God help me, it haunts me.


There are lots of medicinal chemicals involved in this but we don't need to itemize anything of that nature since the interest is in what's the response to them ... diet, diet, diet.


Ganja hasn't been involved in this any more than I've been smoking and the situation remains that it's here if it's wanted but otherwise there's no Madison Avenue.  There hasn't been a word said about it since there's no news when it's already known to everyone it may help.

I'm looking at ganja as the Hail Mary play.  If she's feeling really shitty then, wtf, there's nothing to lose so spark up a bowl and let's see how that does.  The existing science, fragmentary as it may be, says it works so it's not such a terrible move for a Hail Mary.  Sometimes a Hail Mary play actually works or we wouldn't pay any attention to them.


The existential flows in waves with this circumstance, mates.  It's trippin' without the colors but those will be in it too if I turn off the damn monitor.  There are rivers of interrelated things and the Zen moment poofs in front of clear directions so it's all most unusual but extraordinary.
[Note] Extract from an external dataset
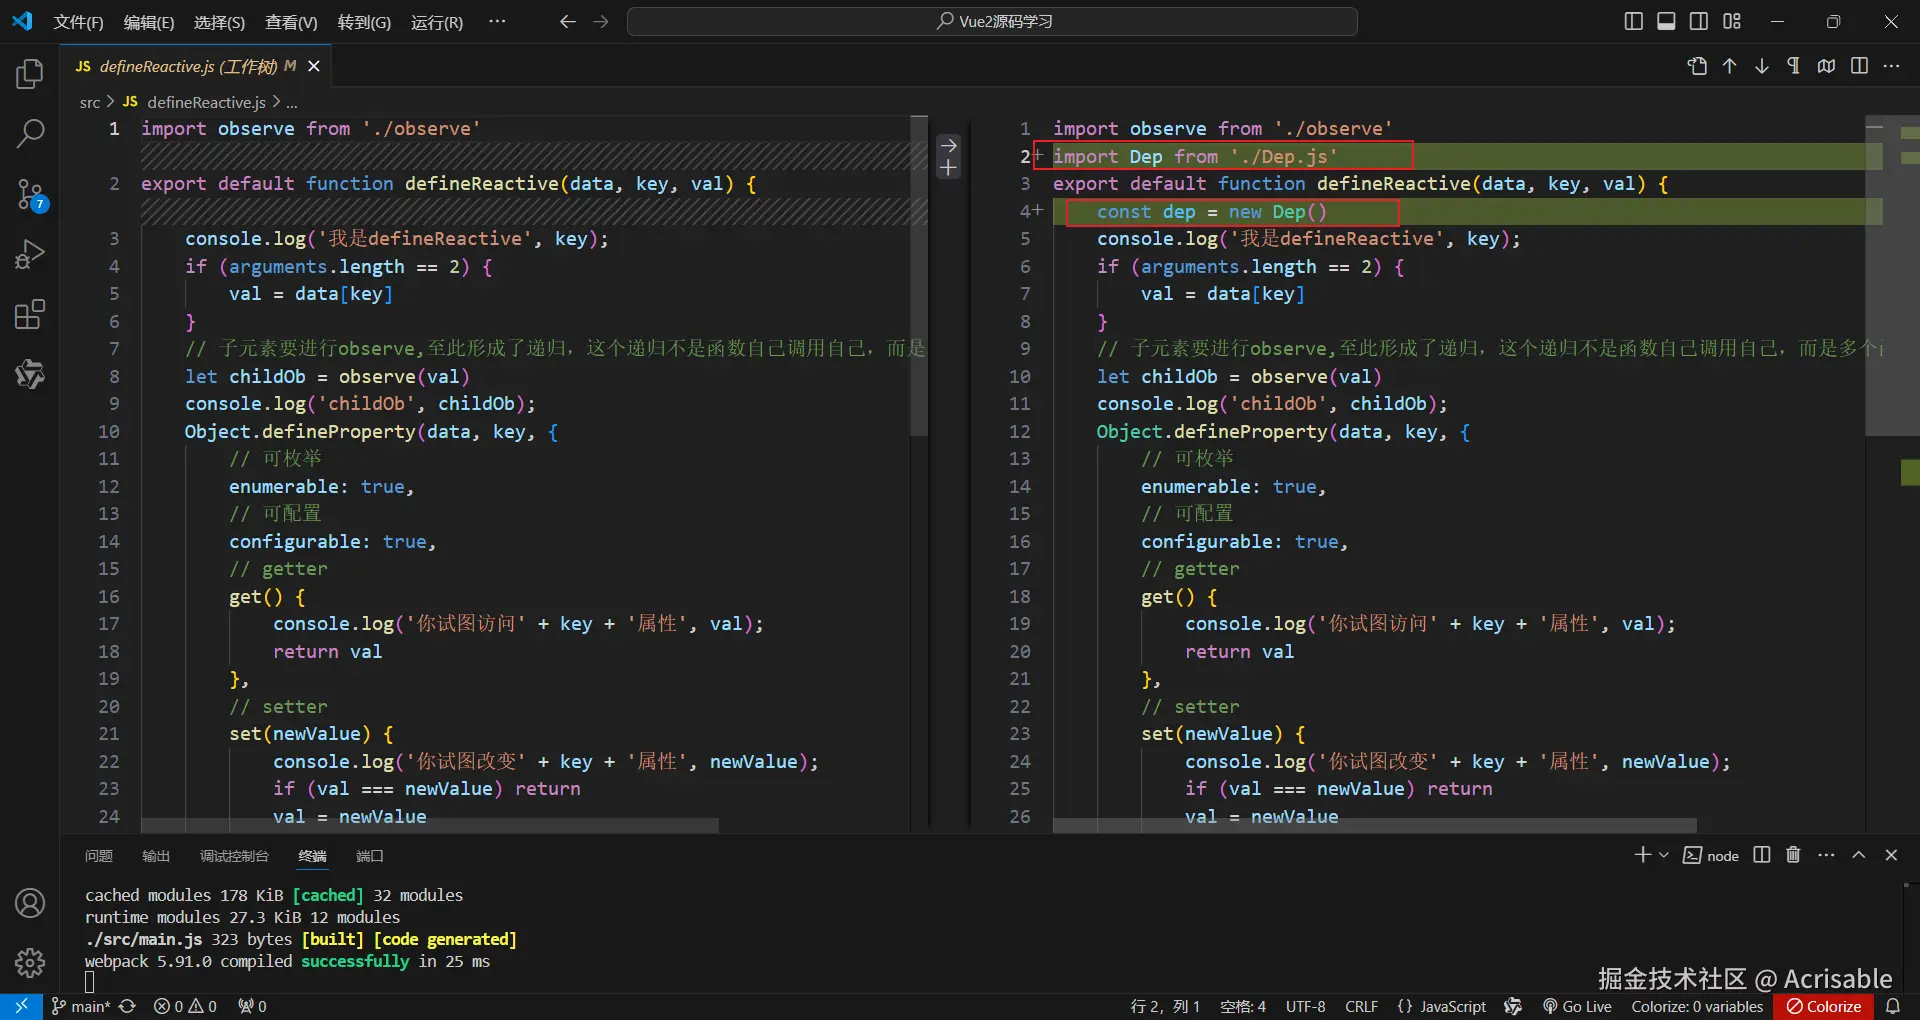The image size is (1920, 1020).
Task: Expand the hidden menu items ellipsis
Action: pyautogui.click(x=497, y=21)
I can afford to be cheesy philosophical when there's high confidence in getting through this.  There's no point in considering any other circumstance when that situation doesn't exist and the focus is tight on that which does exist.


Whew, it does get strange at times.  The situation really is as copacetic as it can be and all by itself that's strange.  I hoped but I didn't really expect.

Watson:  expectation is the death of hope

You might even be right about that, mate.  Give it up for Watson with today's bleak and bright Deep Thought.